You Are At: AllSands Home > Money > How to calculate your credit rating
A credit rating is a method that a lending company assesses the potential risk of a loan applicant. It gives the company an idea of the average percentage chance of an individual paying back a loan. Typically, the more points you score, the better you are in the eyes of the lender. Here is how a standard lending company might assess a prospective applicant.

Probably the two most important factors that determine credit rating are monthly income and previous credit history. If you are unemployed you score no points. If you earn under £600 then you score one point. £600 to £850 gives you two points, £850 to £1100 gives three points and any monthly income above this gains four points. When a company looks at your income they will probably look to see if you have an overdraft. If your overdraft is over £400 you get no points, £200 to £400 gets you one point, and an overdraft of less than £200 will see you awarded with two points. Also if you have had a savings account with more than £400 in it for eighteen months you receive two points.

If you have enjoyed borrowing from a company before, and paid it back without any problems you will receive four points when being rated by that company again. If you borrowed from a different company, you would still get two points. If you have outstanding debt to any lending company, you may have extreme difficulty obtaining credit.

The next most important factor is mortgage. If you don’t have a mortgage, you don’t get any points. If you have one you get three points. This is because to get a mortgage you will have been thoroughly checked out by another lending company in order to obtain it, and you have stable roots.

The type of job you're in gives an indication to the lending company of your current earnings and your earning potential. If it is unskilled you get one point, skilled gets two points and professional earns three points. Also how long you have been in the same job is important to your credit rating, giving a good idea of job stability. Less than a year is no points, one to three years means one point, four to six years gets two points and more than six years gets three points.

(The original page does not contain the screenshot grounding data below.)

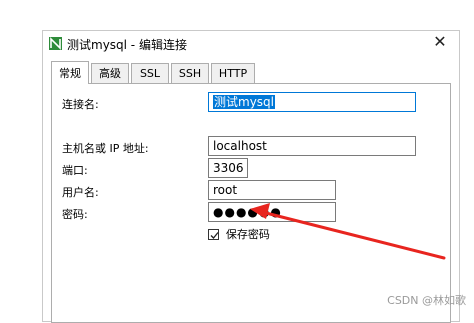 The height and width of the screenshot is (323, 474). What do you see at coordinates (244, 102) in the screenshot?
I see `connection-name-value: 测试mysql` at bounding box center [244, 102].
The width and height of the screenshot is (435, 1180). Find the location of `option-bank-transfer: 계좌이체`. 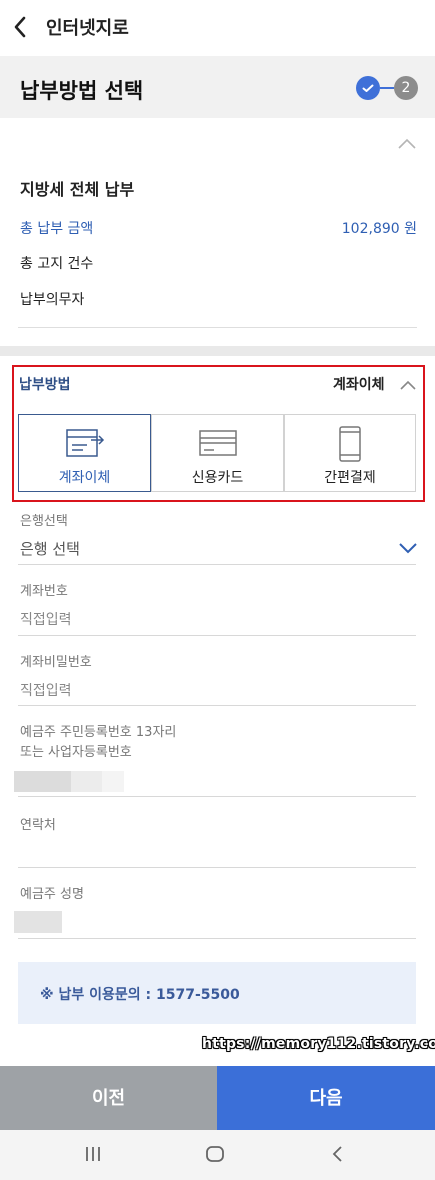

option-bank-transfer: 계좌이체 is located at coordinates (84, 453).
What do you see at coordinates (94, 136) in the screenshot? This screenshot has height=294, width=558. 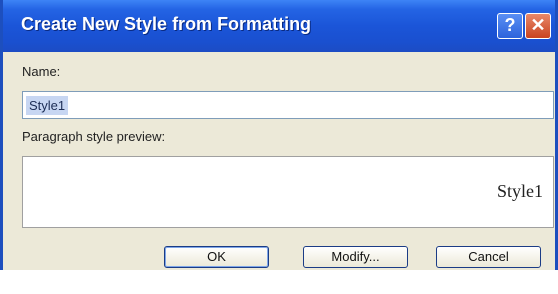 I see `preview-label: Paragraph style preview:` at bounding box center [94, 136].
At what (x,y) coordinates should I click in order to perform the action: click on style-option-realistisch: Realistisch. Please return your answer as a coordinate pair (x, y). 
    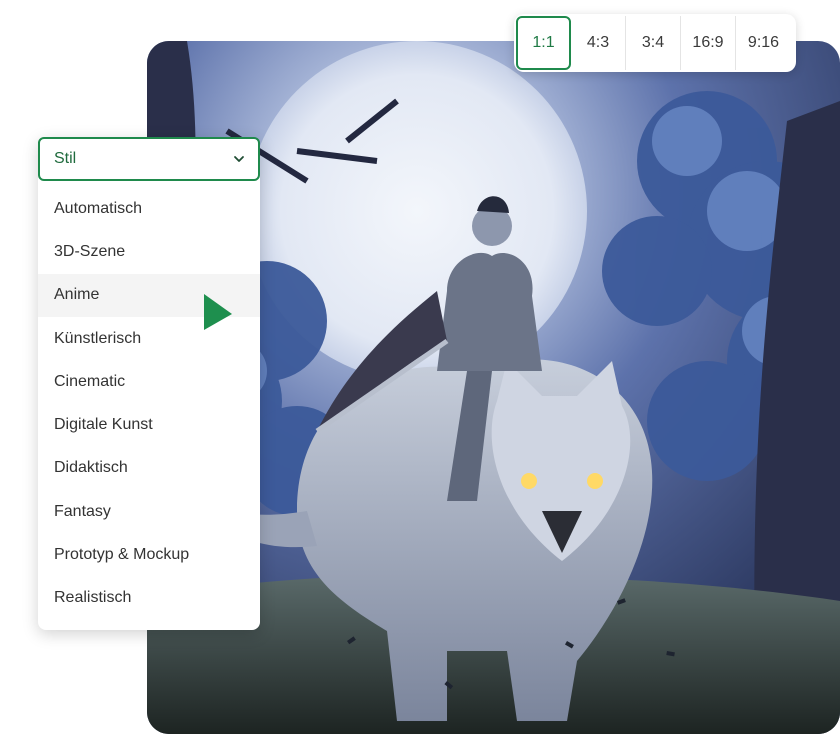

Other factors involved when calculating a credit rating include age (if you are working age, add one point), marital status (if married then add one point), and number of dependents (if you have one to four children you get one point).

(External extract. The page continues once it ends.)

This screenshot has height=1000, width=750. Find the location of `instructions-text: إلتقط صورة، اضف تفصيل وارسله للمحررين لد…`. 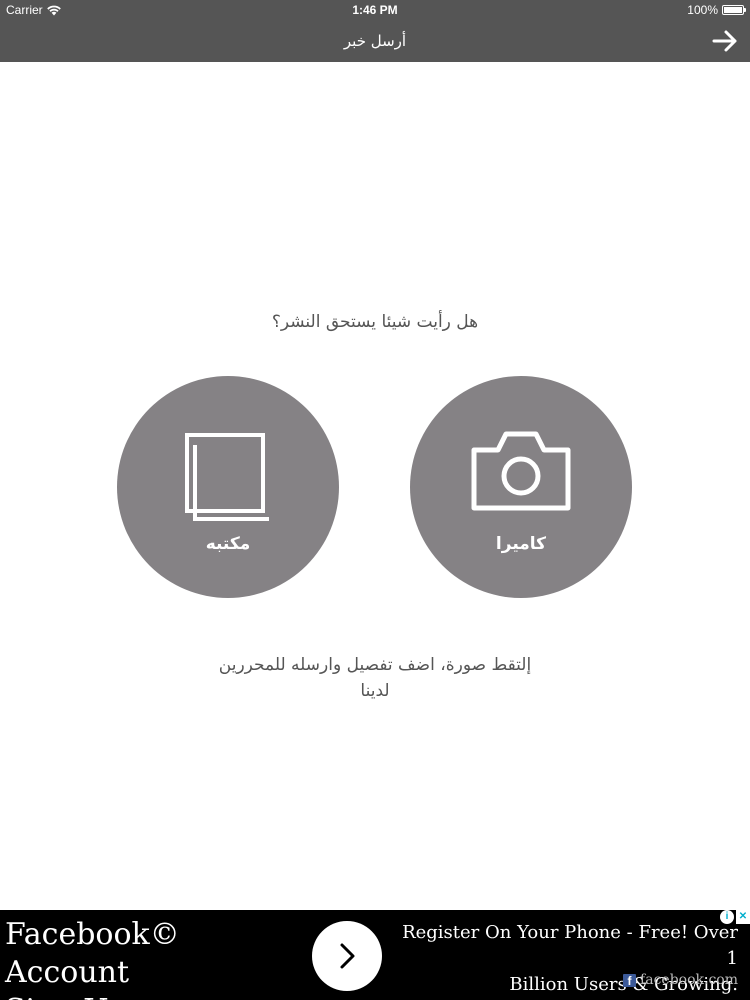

By using this method to assess yourself, if you score fifteen points or more then you are likely to be offered credit. These are only guideline values though and individual credit companies may offer more or less value for certain factors.

One way of improving your credit rating is by depositing a sum of around £300 in a savings account. Then get a small loan using that account, and pay it off within two months. Then close the account and do the same again with another bank. By doing this several times, because you will have paid back several loans, you will gain a better credit history, so you will be flooded with offers of credit through your letterbox. And don’t worry; it’s perfectly legal too.